Tanti però i pro, secondo Boles. “Il cammino che tutti intraprendono è stato distrutto dalla pubblicità, è divenuto troppo commerciale. Lungo il Cammino Primitivo sei veramente solo, incontri pochi pellegrini, che saranno almeno l’80% in meno rispetto all’altro percorso. Sul Cammino che tutti fanno le case sono diventate alberghi, gli ostelli sono divenuti residence e a volte sembra di assistere a una rincorsa al posto letto. Qui invece fai meno incontri ma comunque molto umani: come il polacco che, al contrario di me, è credente convinto e praticante, e infatti si è presentato con una Bibbia in pelle di due chili e mezzo.

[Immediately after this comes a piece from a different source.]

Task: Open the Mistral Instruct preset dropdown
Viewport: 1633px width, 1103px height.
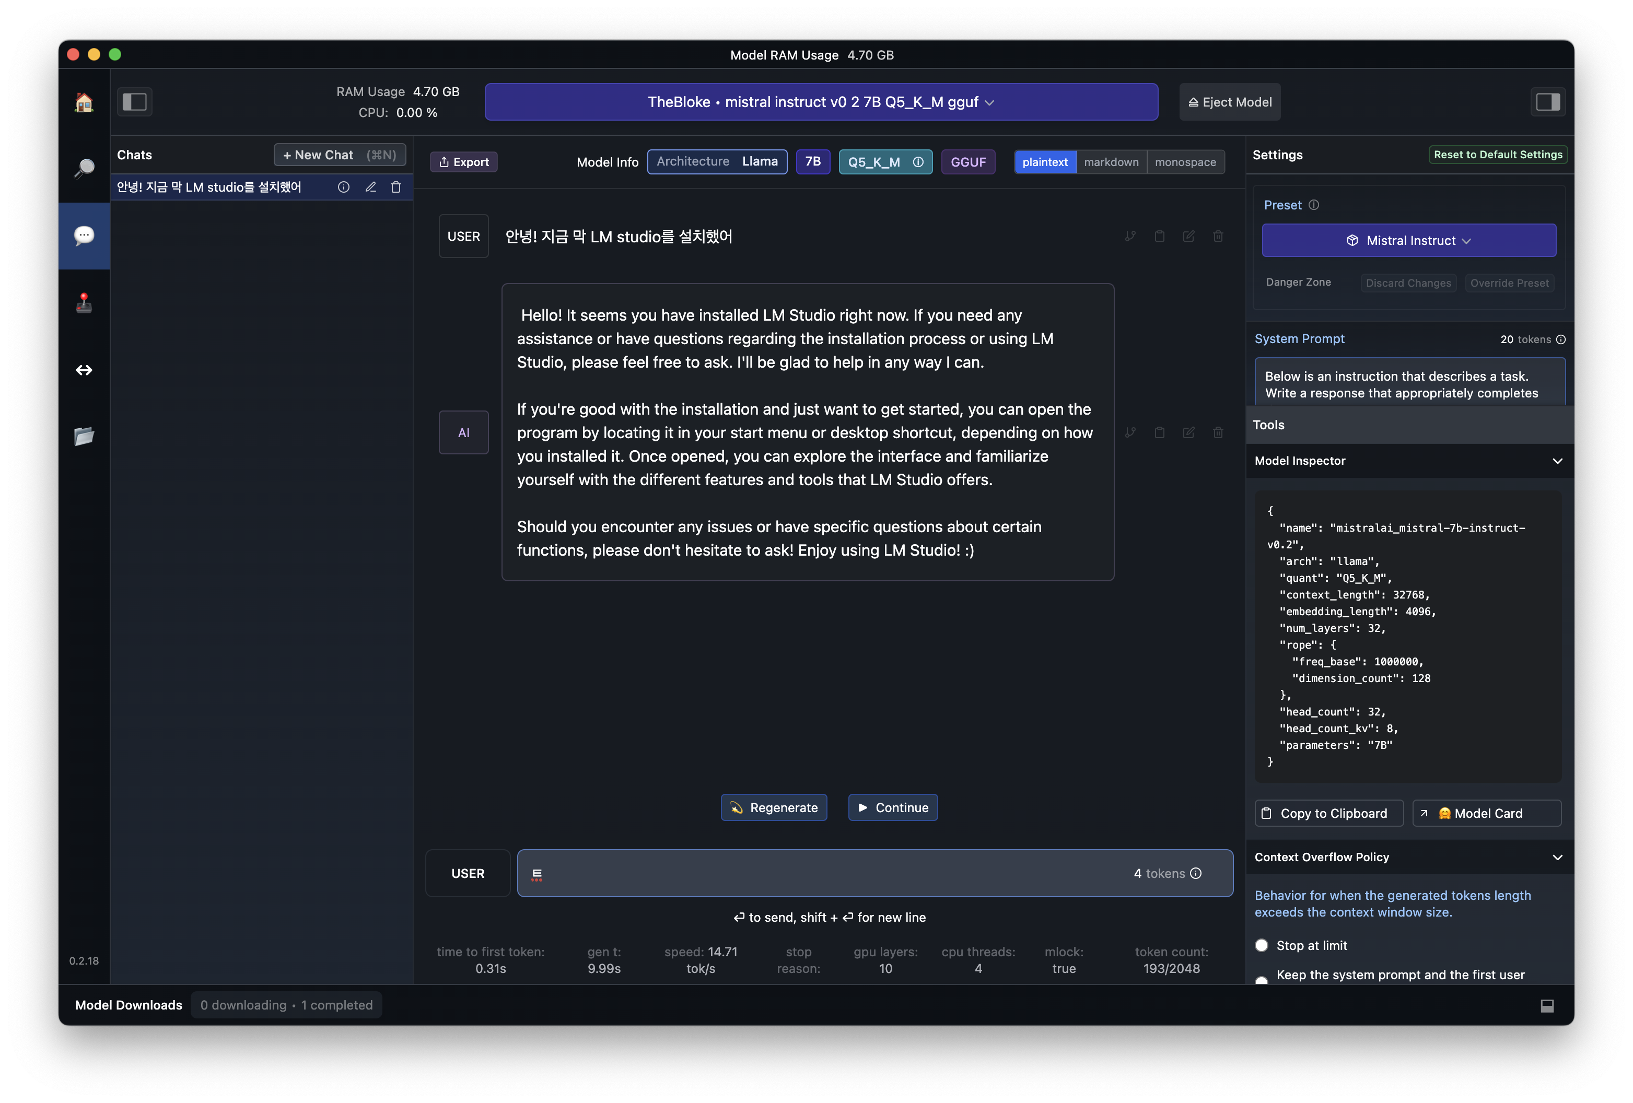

Ma al di là delle nostre convinzioni o forse proprio per queste differenze, sono sempre incontri che ti aprono la mente e vale la pena fare”.

La parte migliore del percorso, secondo Boles, è quella che da Santiago va a Finisterre. “La cosiddetta parte corta: in generale però la vita a 4 chilometri all’ora diventa meravigliosa ed è un’esperienza che consiglio a tutti. Certo, si può fare anche il Cammino tradizionale di Santiago, ma io consiglio di cimentarsi con quello Primitivo, tra i saliscendi delle Asturie che per chilometri sembrano davvero disabitate: ricordo che quando ho incrociato, nell’ultimo tratto, l’altro Cammino, quello più battuto, la prima anomalia che ho notato è stato l’arrivo di un pullman di giapponesi. Ecco, sembra quasi una gita turistica: e questo, confrontato con quanto ho vissuto in prima persona, è davvero un peccato”.